Many articles on this site have focused on the attributes of Caterpillar (NYSE: CAT), the world’s largest heavy equipment maker, for growth, value, and income investors.
There is much for those who seek to write covered put option writers to like about “The Big Cat.”
Writing covered put options allows for the owner of a stock to sell options to sell it at a set price in a set period of time. It is basically giving another the opportunity to short the stock without the higher cost and unlimited liability. Those who sell covered puts profit from the sale of the option, collecting the dividend, and any gains from the put option being exercised.
A major appeal of Caterpillar is that it is volatile.
Even though Caterpillar is a member of the Dow Jones Industrial Average (NYSE: DIA), it is a very volatile stock. That means there is a good chance the option will be exercised. If that happens, the seller can step in and buy the shares at the lower price. That could result in profits from many different events. It doubles down on profits from stock falling is a short position has been set, too.
Another is that the seller of the put gets to keep the dividend.
Caterpillar has a very healthy dividend. The owner of the stock keeps to pocket it even though a put option has been sold.

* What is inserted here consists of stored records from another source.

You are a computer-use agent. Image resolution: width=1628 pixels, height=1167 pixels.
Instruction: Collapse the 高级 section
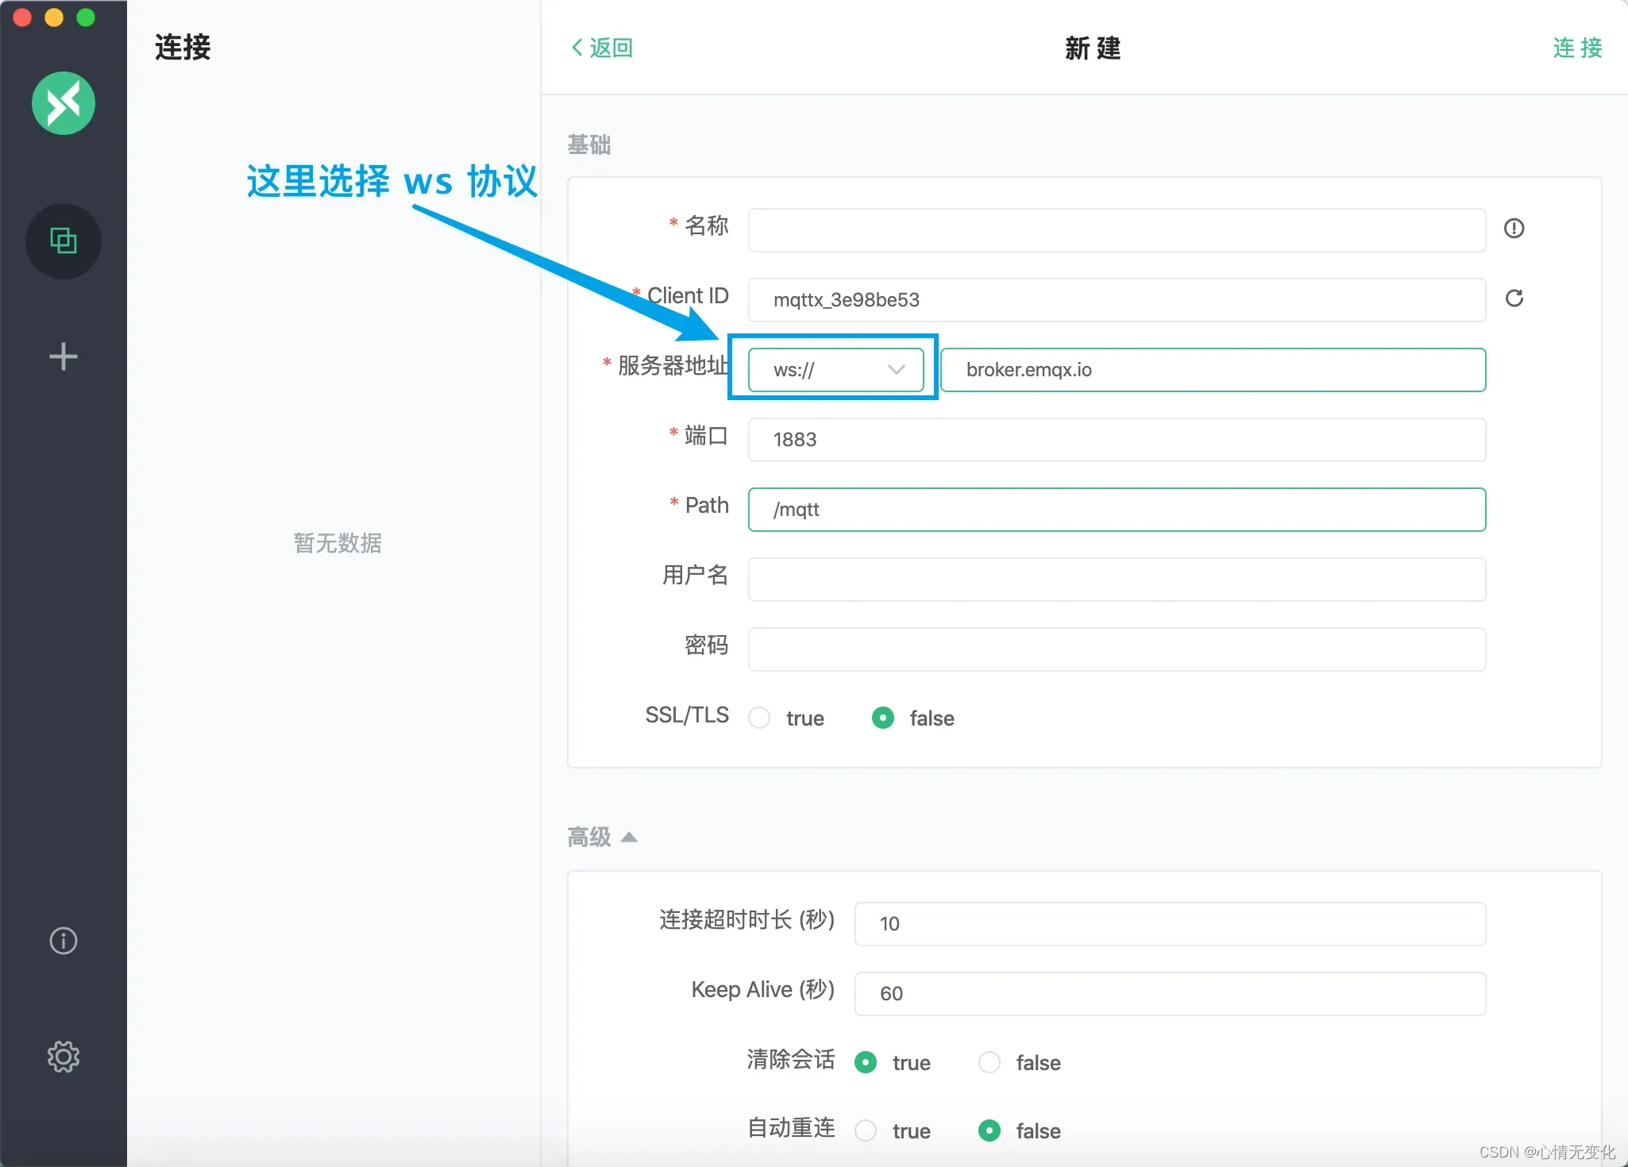(628, 836)
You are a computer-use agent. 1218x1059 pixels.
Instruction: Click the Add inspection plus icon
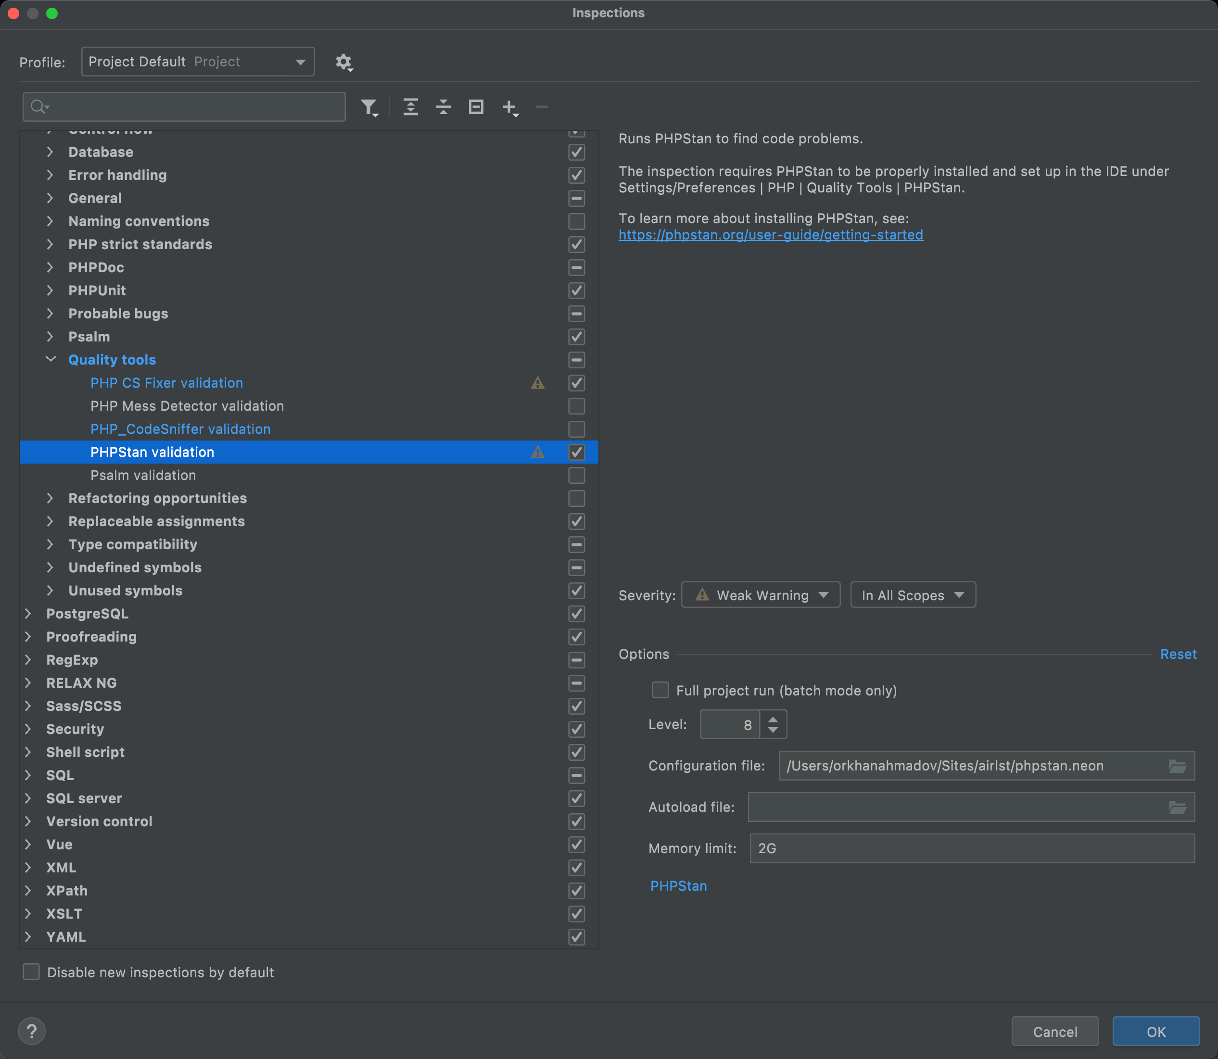coord(509,107)
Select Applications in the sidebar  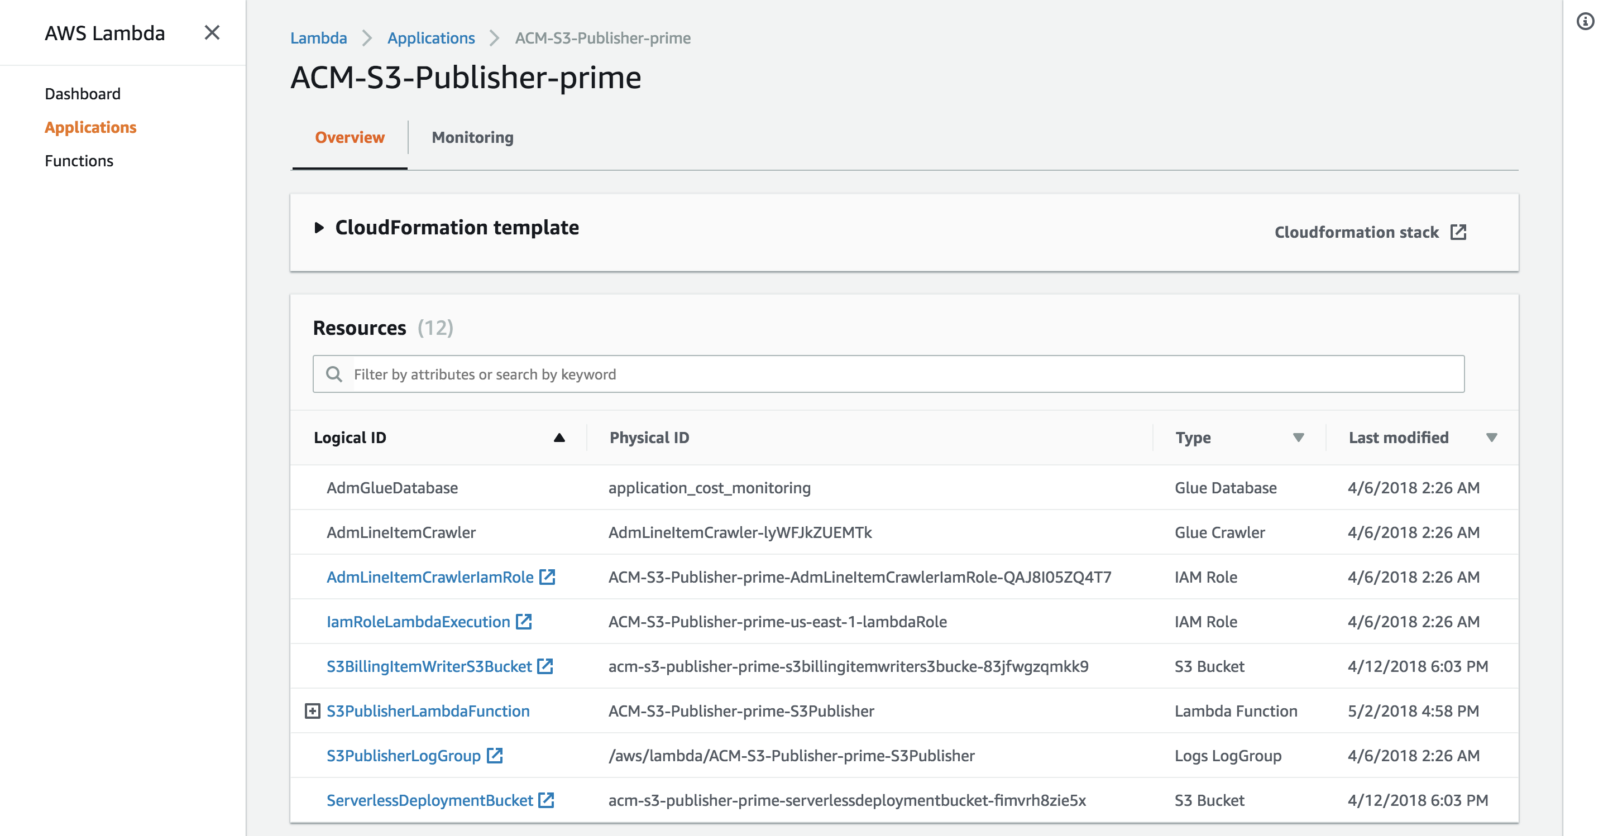point(91,127)
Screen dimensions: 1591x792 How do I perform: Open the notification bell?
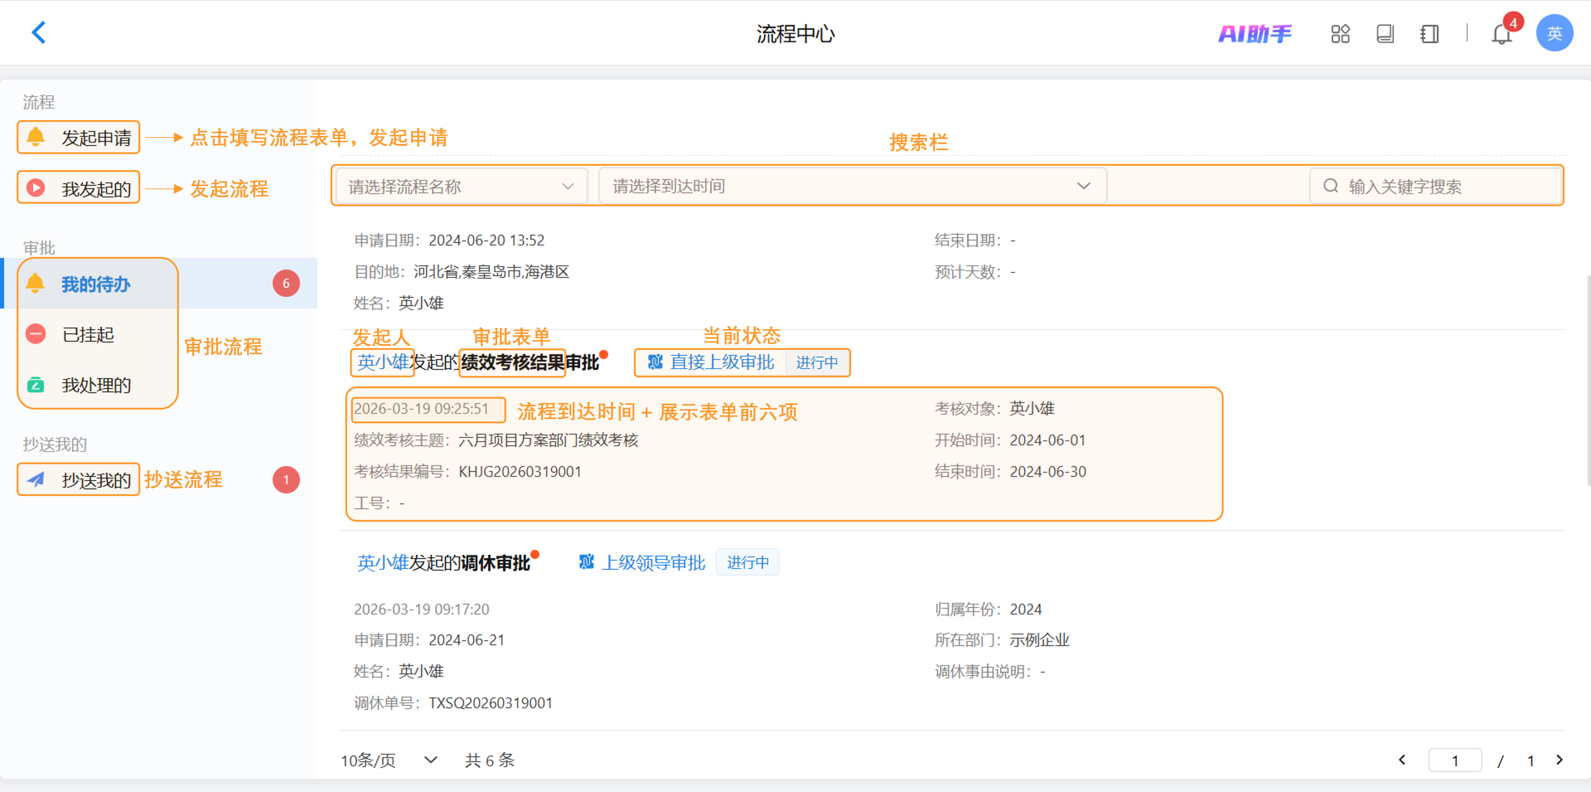click(1501, 35)
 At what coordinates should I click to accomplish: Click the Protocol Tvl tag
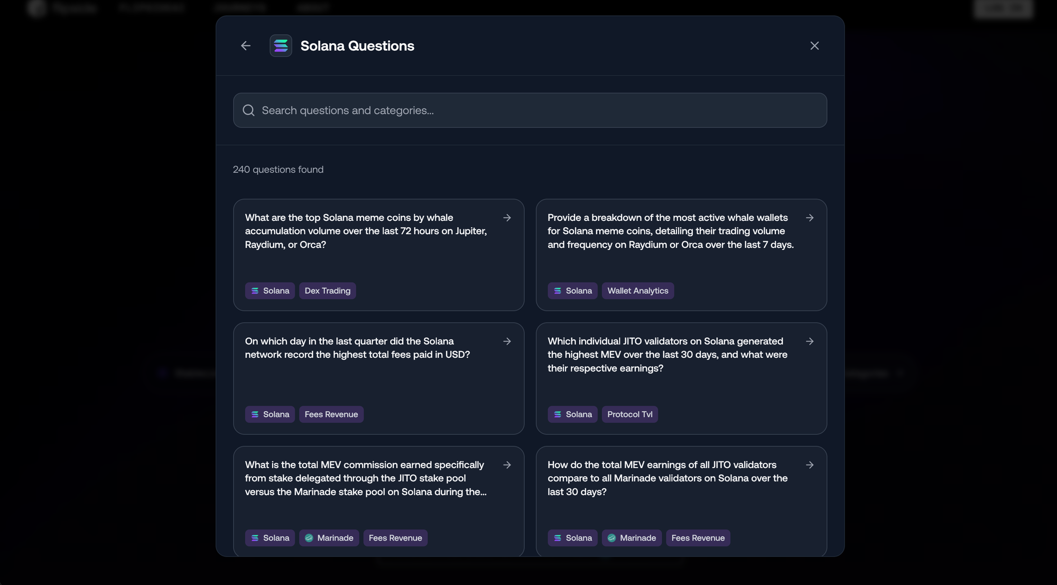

Caterpillar stays as an income stock for the shareholder.
Another feature is that the option might never be exercised.
Dr. Joseph Louro, head of Investview (OTC: INVU), an investor education and financial technology firm, points out that the great majority of options ae never exercised. That is free money for the seller of the covered call option. As Caterpillar is up more than 35 percent for 2014, that is safe for selling put options. Along with the dividend, that makes writing covered put options on Caterpillar a low risk and lucrative strategy for investors.